No. Here's what's going on in int b = a:
The = operator takes the value of its right operand, which is 1.0F
(float), and stores this value in its left operand. Since the left
operand is an int, a conversion is performed on the value yielded by
the left operand, to coerce that value into the proper type. So b
gets an int value - but a remains a float. The conversion in no way
affects the value stored in a, or the type of a.
The printf doesn't do any conversions into int type, so it's not
surprising you get garbage when you treat a non-int as if it were an
int. If you are surprised, it may be because you think of %d as a
sort of type conversion utility. It isn't.
--
Richard Heathfield <http://www.cpax.org.uk>
Email: -http://www. +rjh@
"Usenet is a strange place" - dmr 29 July 1999
Sig line vacant - apply within
As Richard has said, printf does not convert its arguments, it simply
interprets them. Interpreting the bits of a floating point number as
an integer is not the same as converting the number to int. This is
the operational description of what is wrong with your program.
There is another way to look at it. Passing anything but an int as
the argument to printf's %d format is "undefined behaviour"[1] -- all
bets are off. Anything could happen. This is a better way to think
about C if you need write robust and portable code. Understanding
what actually happens on some system or other can be interesting, but
it can lead you astray if you don't know what is assured by the C
language and what is not.
For example, I've used a system where you could inspect the
representation of a double like this:
printf("%04x%04x\n", 3.14);
but the fact that is worked was an accident and it might have stopped
working simply by using a different version of the same compiler, or
even different compile-time options with the same version. However,
just switching to:
printf("%a\n", 3.14);
is usually much more helpful and portable to all C99 implementations.
If you need to inspect the representation in more detail, you can do
so with a character pointer. For example:
double f = 3.14;
int i;
unsigned char *rep = (void *)&f;
for (i = 0; i < sizeof f; i++)
printf("%02x", rep[i]);
does in a much more portable way what the double %04x hack tries to
do.
[1] Lots of things get converted to int when passed to printf so you
need to know about these automatic conversions to be sure of what
works and how. A good C text will discuss this at some length.

===============

→ **OBJECTIVE A**
Quote the printf discussion verbatim, from "If you need to" to "at some length.".

===============

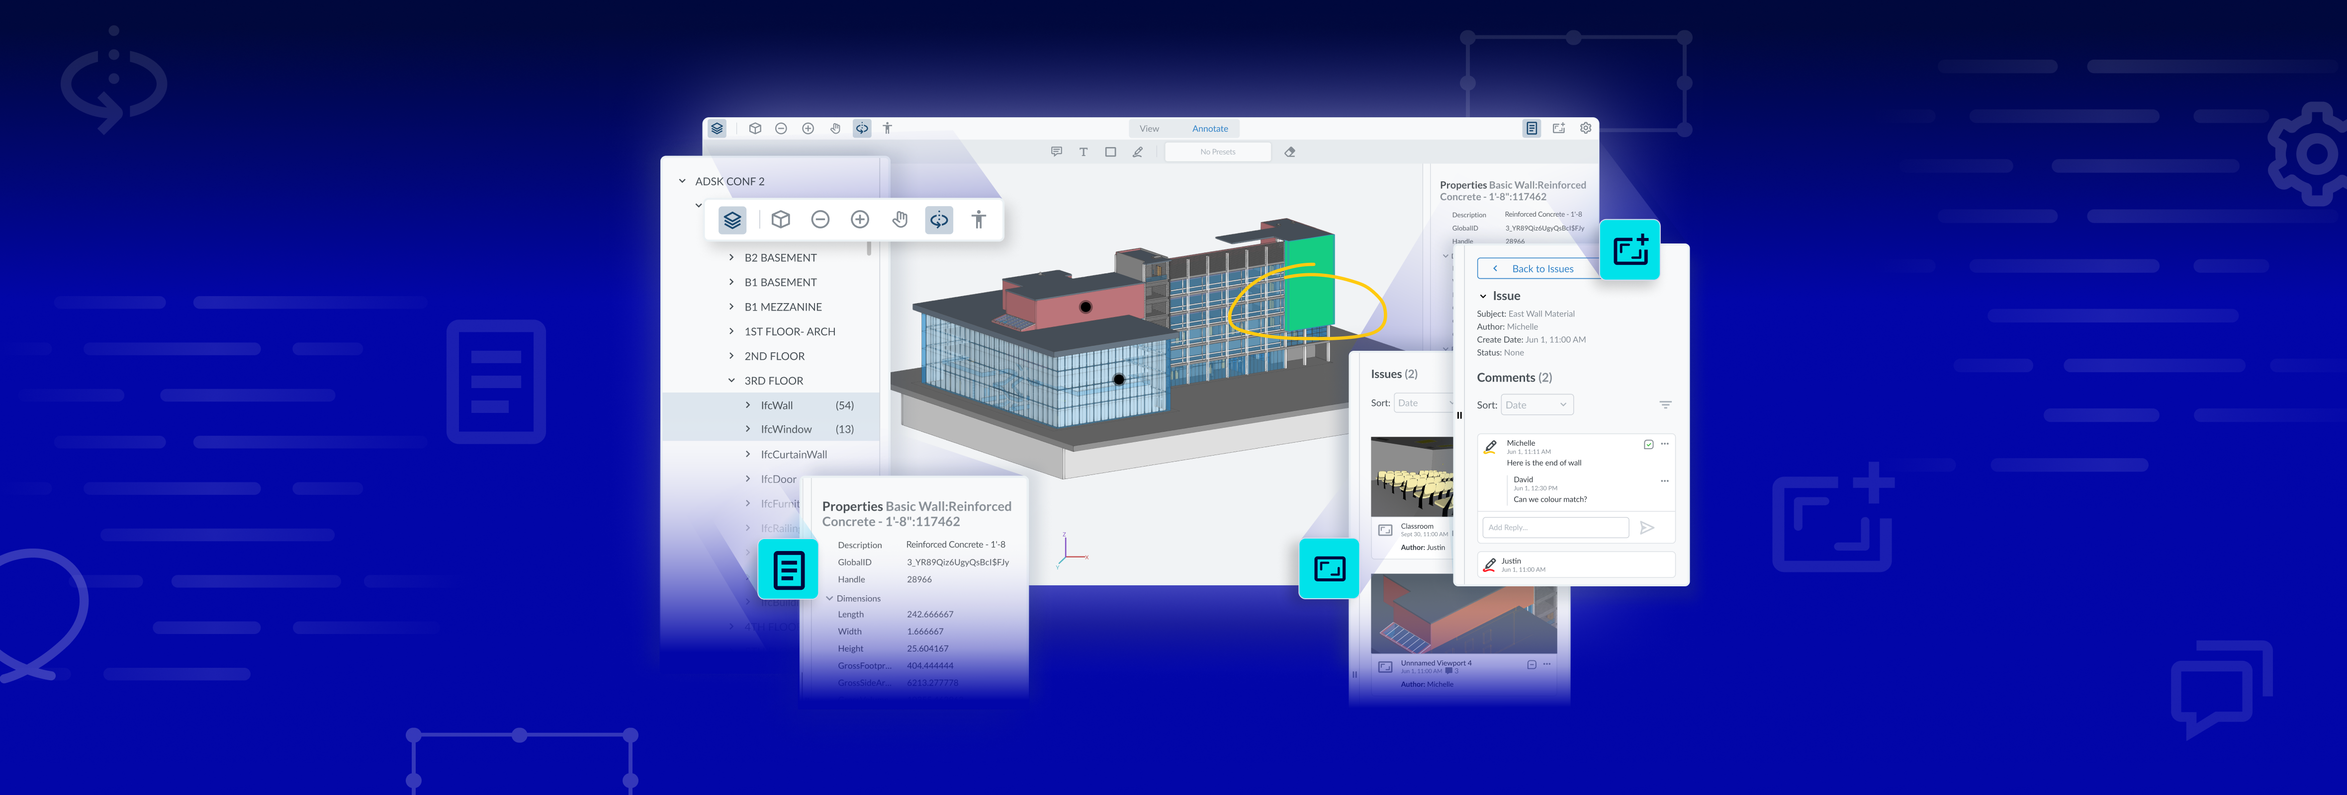Image resolution: width=2347 pixels, height=795 pixels.
Task: Choose the rectangle markup tool
Action: (x=1110, y=152)
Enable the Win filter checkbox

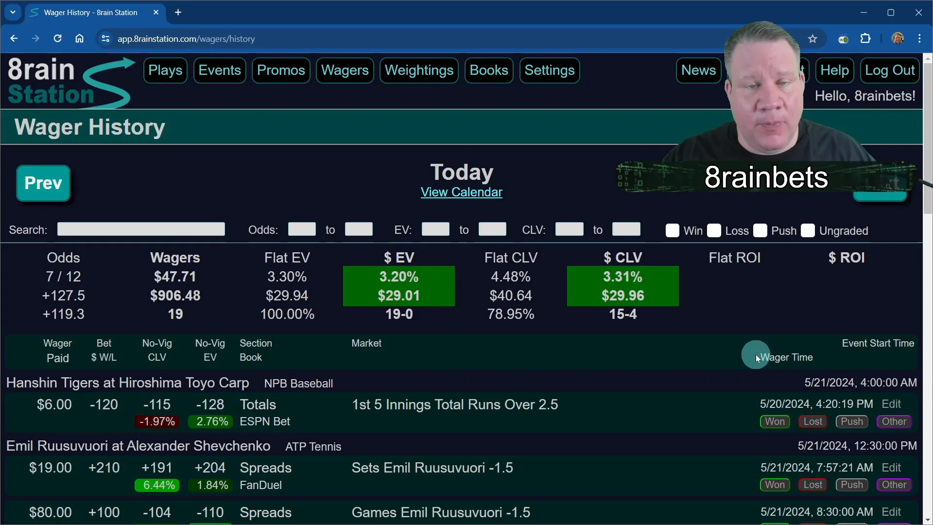click(x=673, y=231)
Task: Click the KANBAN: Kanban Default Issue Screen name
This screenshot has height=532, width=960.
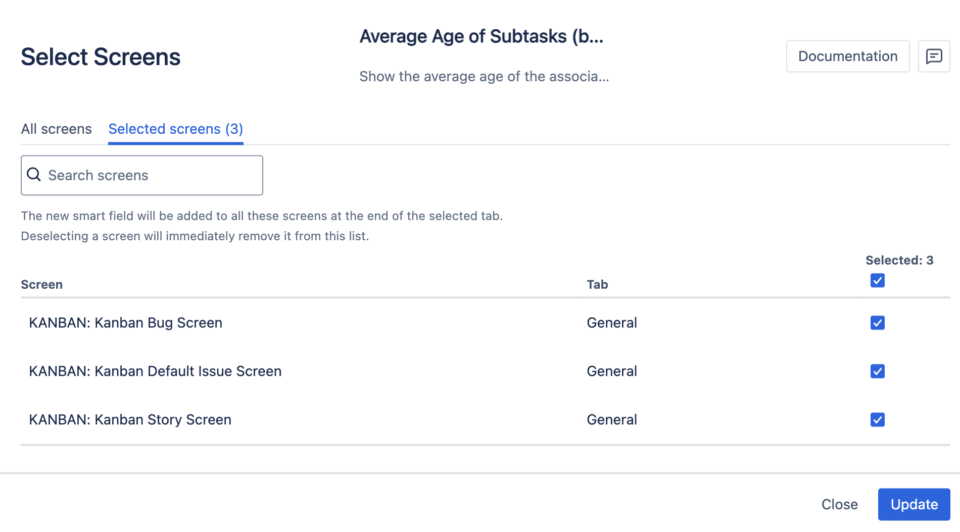Action: point(155,371)
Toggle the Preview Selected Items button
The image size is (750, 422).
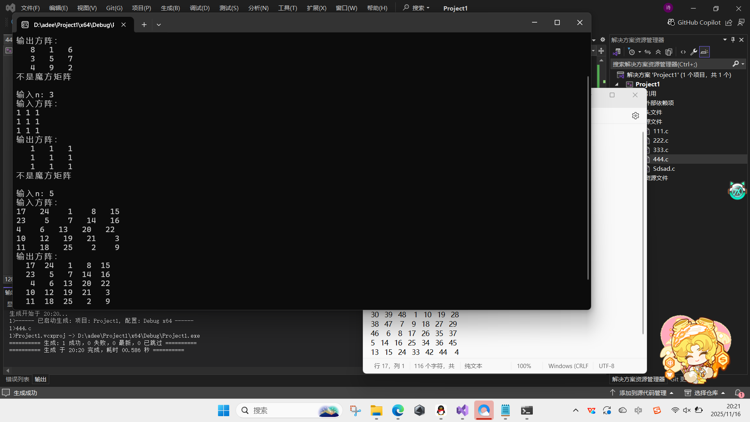[x=704, y=52]
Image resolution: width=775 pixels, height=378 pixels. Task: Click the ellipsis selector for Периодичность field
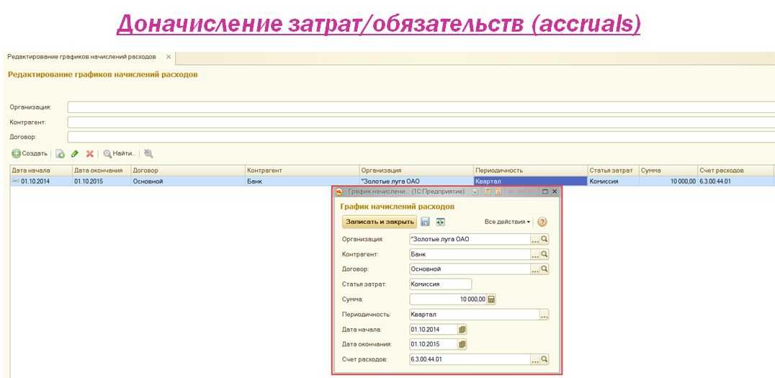tap(544, 315)
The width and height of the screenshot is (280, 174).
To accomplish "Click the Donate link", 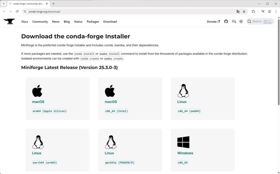I will [x=212, y=21].
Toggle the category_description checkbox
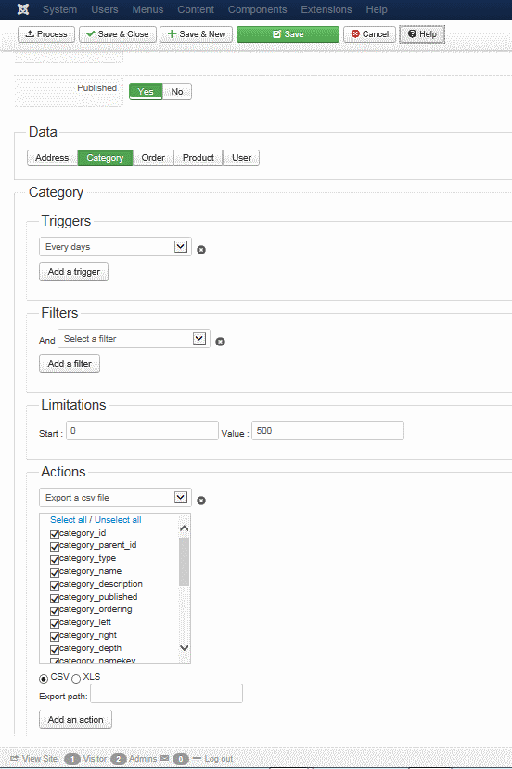 [x=55, y=585]
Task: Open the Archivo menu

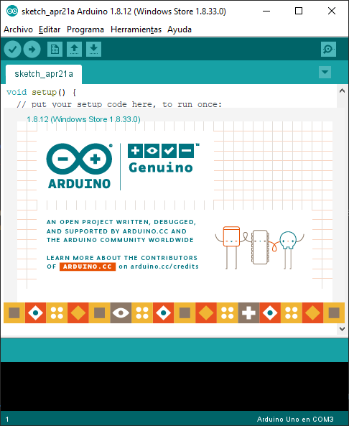Action: tap(18, 29)
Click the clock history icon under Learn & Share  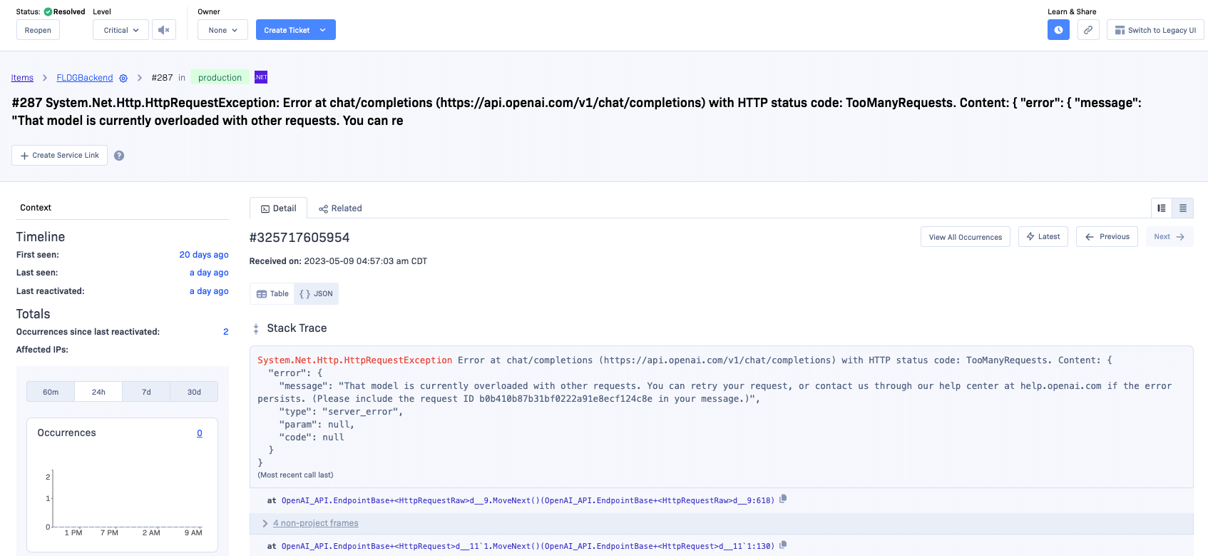click(1058, 30)
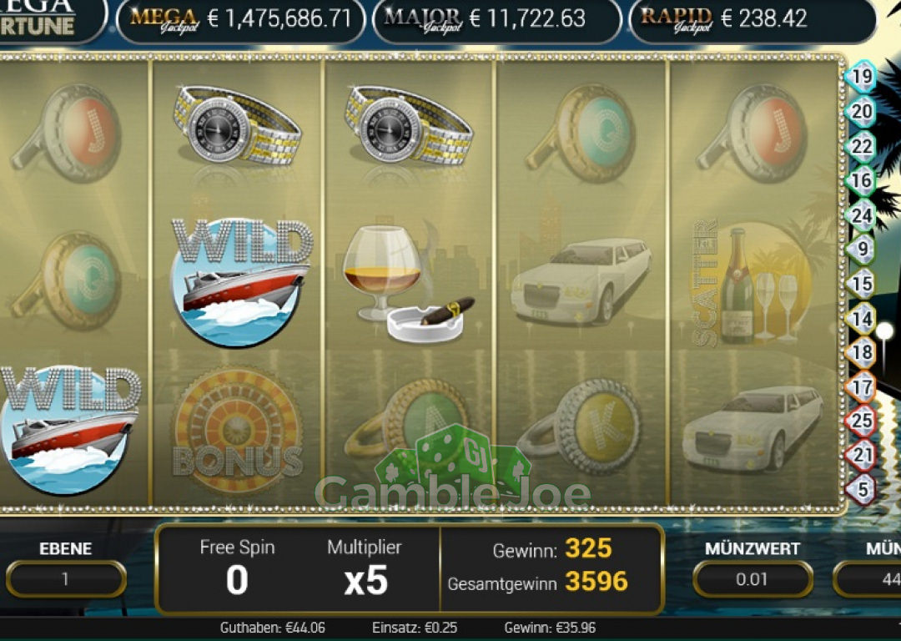Image resolution: width=901 pixels, height=641 pixels.
Task: Open the Münzwert selector showing 0.01
Action: point(753,579)
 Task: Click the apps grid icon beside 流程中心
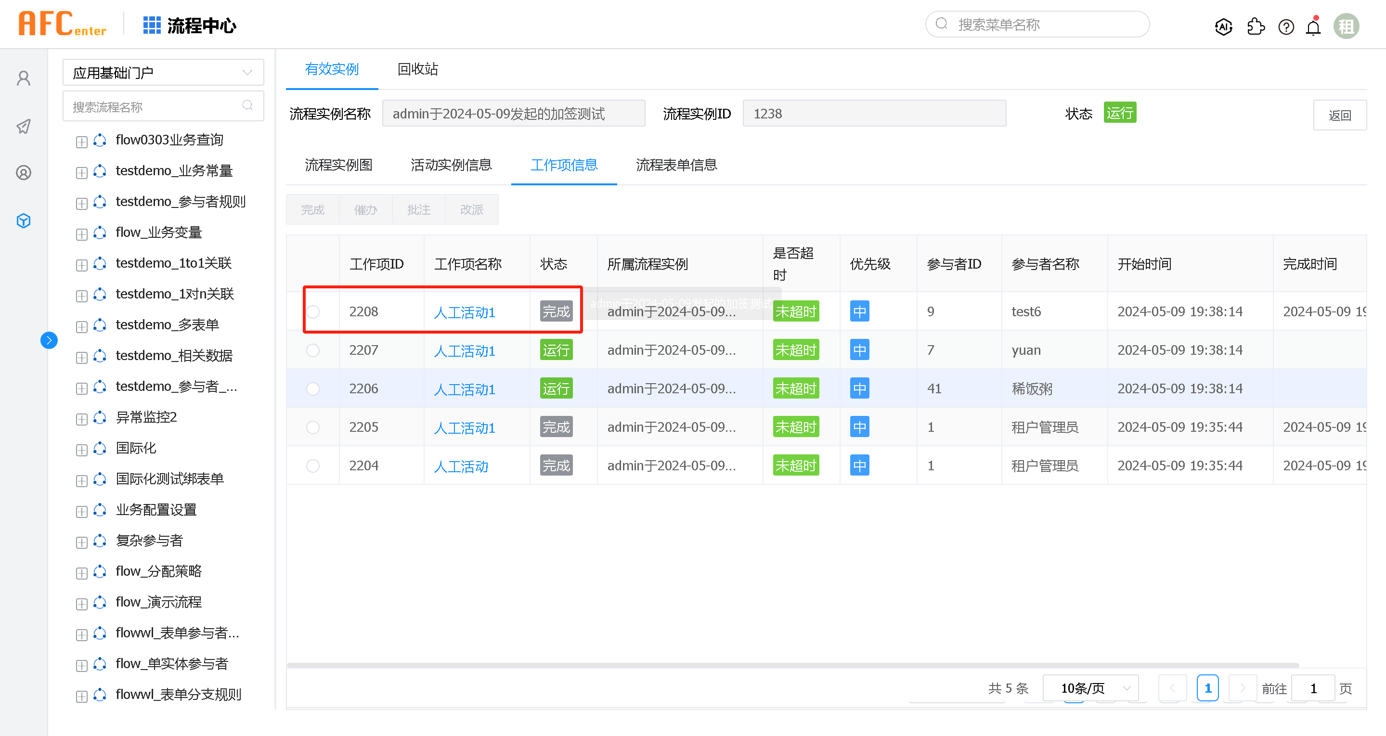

===============

→ **OBJECTIVE B**
Pull out every line of the entries that contains the word "Toggle". Matching is case-sensitive.

→ **EXERCISE OUTPUT A**
If you need to inspect the representation in more detail, you can do
so with a character pointer. For example:
double f = 3.14;
int i;
unsigned char *rep = (void *)&f;
for (i = 0; i < sizeof f; i++)
printf("%02x", rep[i]);
does in a much more portable way what the double %04x hack tries to
do.
[1] Lots of things get converted to int when passed to printf so you
need to know about these automatic conversions to be sure of what
works and how. A good C text will discuss this at some length.

→ **EXERCISE OUTPUT B**
Toggle the Preview Selected Items button
Toggle the category_description checkbox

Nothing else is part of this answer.